No caso de Coimbra, o Património da Humanidade é material mas também imaterial e o lado imaterial é este: uma cultura de universidade feita de capas e batinas, de tradições, de serenatas, do som do aclarar a garganta (é o que se deve fazer numa serenata, nunca aplaudir), da vida nas repúblicas, de histórias que passam de geração em geração e que todos preservam aqui porque sabem que é isso que faz Coimbra - e quem nela vive e estuda - especial.

Talvez a aluna que vimos a formar-se tenha dado - como manda a tradição - três pontapés num azulejo escondido atrás de uma porta, para "afastar a raposa". Catarina tinha-nos mostrado a localização do azulejo com a raposa, célebre para todos os alunos que possam ter suores frios antes de um exame.
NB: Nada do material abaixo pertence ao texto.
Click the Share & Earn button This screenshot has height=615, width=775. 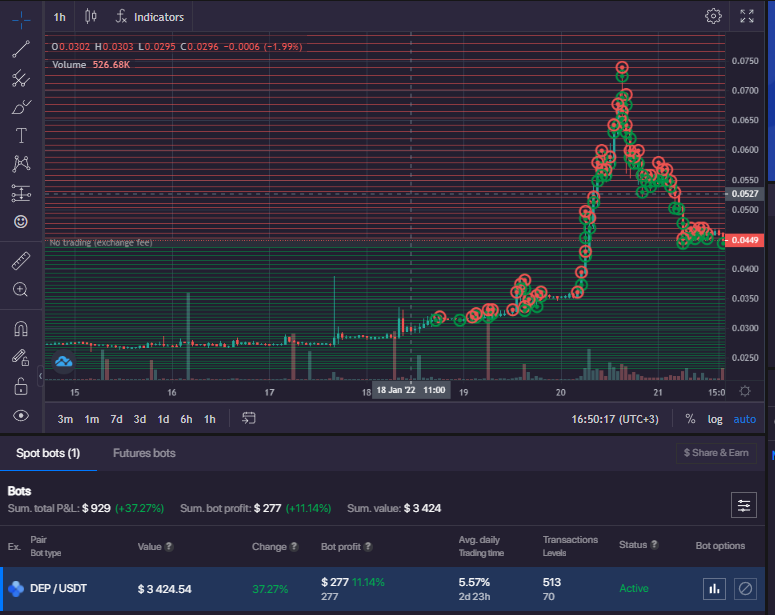point(716,453)
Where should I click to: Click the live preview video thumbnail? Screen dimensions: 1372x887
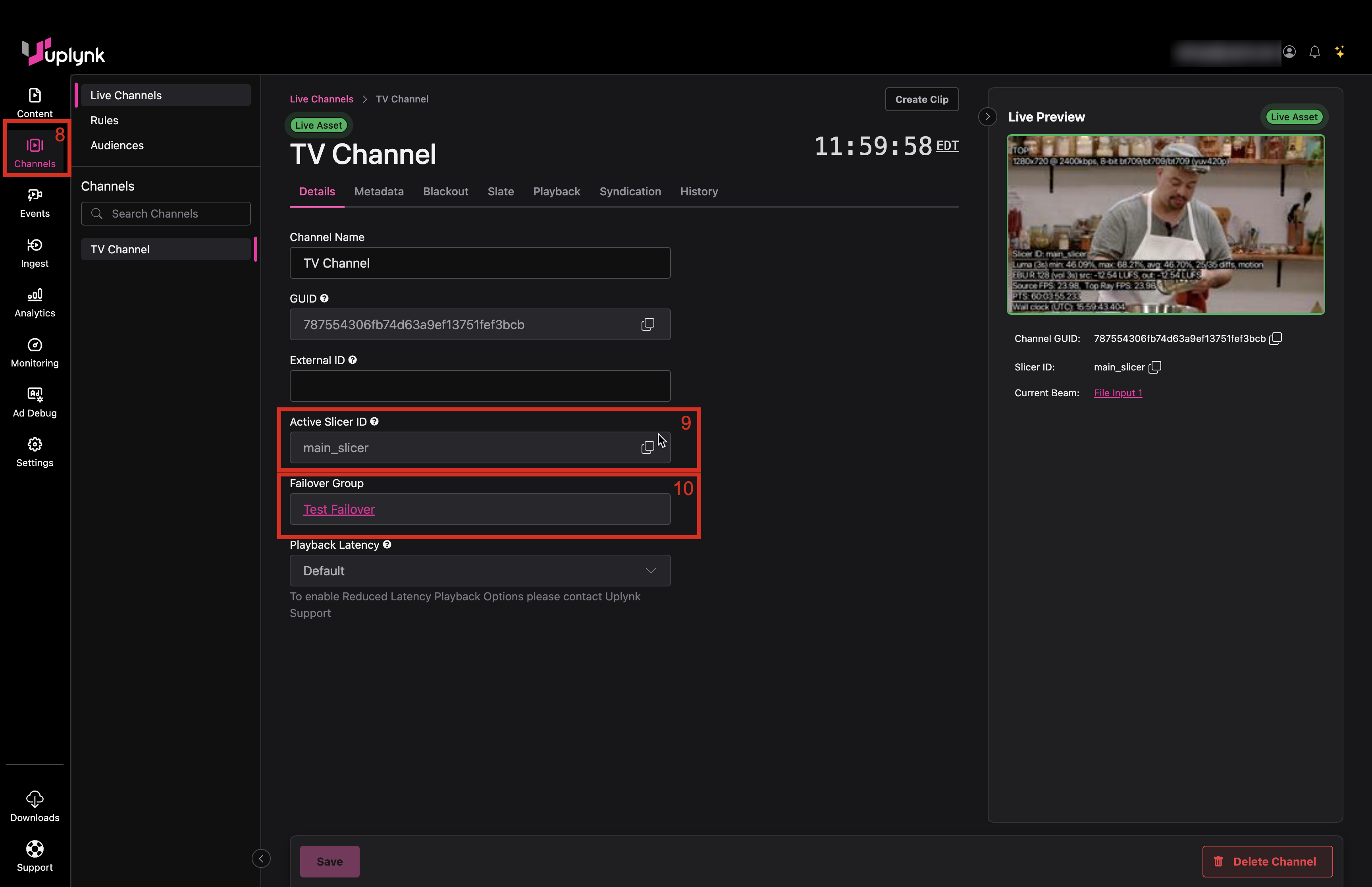pyautogui.click(x=1165, y=225)
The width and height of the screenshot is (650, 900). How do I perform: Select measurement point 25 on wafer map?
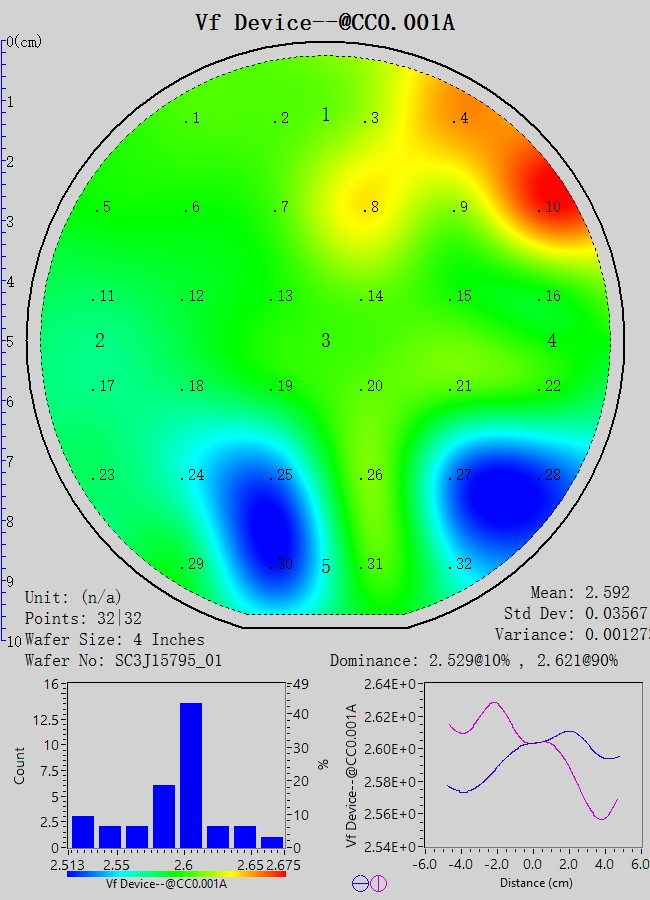click(281, 476)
As marcas dos pontapés dados para afastar a raposa, ou seja, o chumbo, são bem visíveis no pobre azulejo, onde está representada "a única raposa que existe na universidade", garante-nos a nossa guia.

Momentos antes, à saída da Capela de São Miguel, onde tínhamos estado a admirar o impressionante órgão do século XVIII que só pode ser tocado pelo organista Paulo Bernardino ou por quem ele autorizar, e o balcão para a família real mandado construir pelo Marquês de Pombal, encontráramos Ricardo, estudante de Antropologia, vestido a rigor, de capa e batina. Catarina pede-lhe um instante e aproveita a oportunidade para mostrar aos visitantes o que significa o traje académico de Coimbra, com origem nas vestes eclesiásticas e cuja utilização respeita regras muito rígidas. A capa, por exemplo, deverá tocar o chão, os rasgões que tem em baixo devem ser feitos com os dentes (um deles significa que o aluno tem namorada e se a relação terminar ele terá que coser o rasgão), e as insígnias bordadas têm diferentes significados.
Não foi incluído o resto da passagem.